I decide to break his smile. A cup cracks as I slam it on the counter. “For fuck’s sake, Abe, can you at least keep your grimy-ass car shit in the garage?”

“I’m sorry. I couldn’t find my flathead. I’ve just been picking up all these side jobs since they laid me off.” He gestures with the alternator. “Cash.”

“Laid you off? Fuck. Laid you off?”

Abe smiles that Drug Magic smile, “No worries. I have a list of twenty people wanting oil changes. I was gonna call my business Abe’s Lincolns, but I don’t really work on Lincolns. Got a Caddy in the garage now.”

I say that he should call his business Homeless Hondas because there’s no way in hell I’m letting him run an illegal mechanic’s shop out of my house.

Abe says, “Come on.” and I see it now, that hope boiling in his mind, that need to repair, to keep working until he’s too tired to work. To take something ruined and make it hum.

“No way in hell,” I say. “And this shit better be all cleaned up by the time I’m home.”

Abe asks, “When is that?” and I let the door answer for me.

*

I once again count Zechariah’s pills while he coughs and sputters. His brainstem is corroded, his memories, his vocabulary, eaten by disease. I’m here because he has outlived friends and family, left them all behind. I’m here because he pays me, or his estate does, or whatever. It’s business. I have a contract with his daughter who moved down South and never calls.
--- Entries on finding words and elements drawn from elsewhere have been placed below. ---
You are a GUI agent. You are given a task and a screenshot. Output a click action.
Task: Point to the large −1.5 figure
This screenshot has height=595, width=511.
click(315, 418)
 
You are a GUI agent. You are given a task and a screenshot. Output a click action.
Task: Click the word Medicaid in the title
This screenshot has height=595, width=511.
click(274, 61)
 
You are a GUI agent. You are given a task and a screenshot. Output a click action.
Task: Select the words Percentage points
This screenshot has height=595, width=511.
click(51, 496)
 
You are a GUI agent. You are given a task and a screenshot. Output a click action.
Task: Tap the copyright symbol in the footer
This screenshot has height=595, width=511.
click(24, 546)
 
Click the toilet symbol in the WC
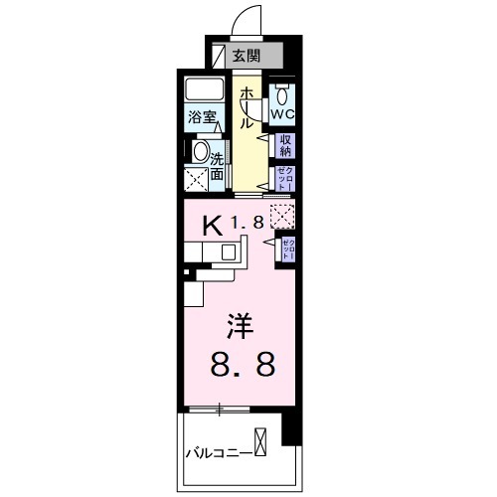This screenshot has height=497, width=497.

Tonight, though, I have that crinkled cellophane Drug Magic in my purse. I cut the plastic and Morphine tumbles out. It’s not Oxy, but the pill’s still powder and dissolve into OJ and Zechariah will sleep and no one will know the difference. Zechariah drinks through the straw without question this time.

I sit with him until his eyes droop. He says, “Honey” and mumbles off to sleep. I manage the transfer lift from chair to bed and he snores as I tuck him in.

Tomorrow, I’ll tell Abe there’s a way we can do this. I’ve been thinking. We can’t run a garage out of the house, but, I’ll say, filled with goodwill and enthusiasm “where there’s a will…

He’ll say something equally vomit-inducing like, “If you need it, the universe will deliver,” and I’ll roll my eyes and try not to slap him. He’ll give me that grin and we’ll clean up the house together. We’ll sweep up the rust, mow the yard, plant a damn garden. I don’t know. We’ll figure it out. We need to, and we’ll use that need like a drug. He’ll say, “you see, Mags? This shit works! Drug Magic” and I’ll just say whatever. Fuck it. We’ll make it happen. And if it doesn’t, we’ll try something else.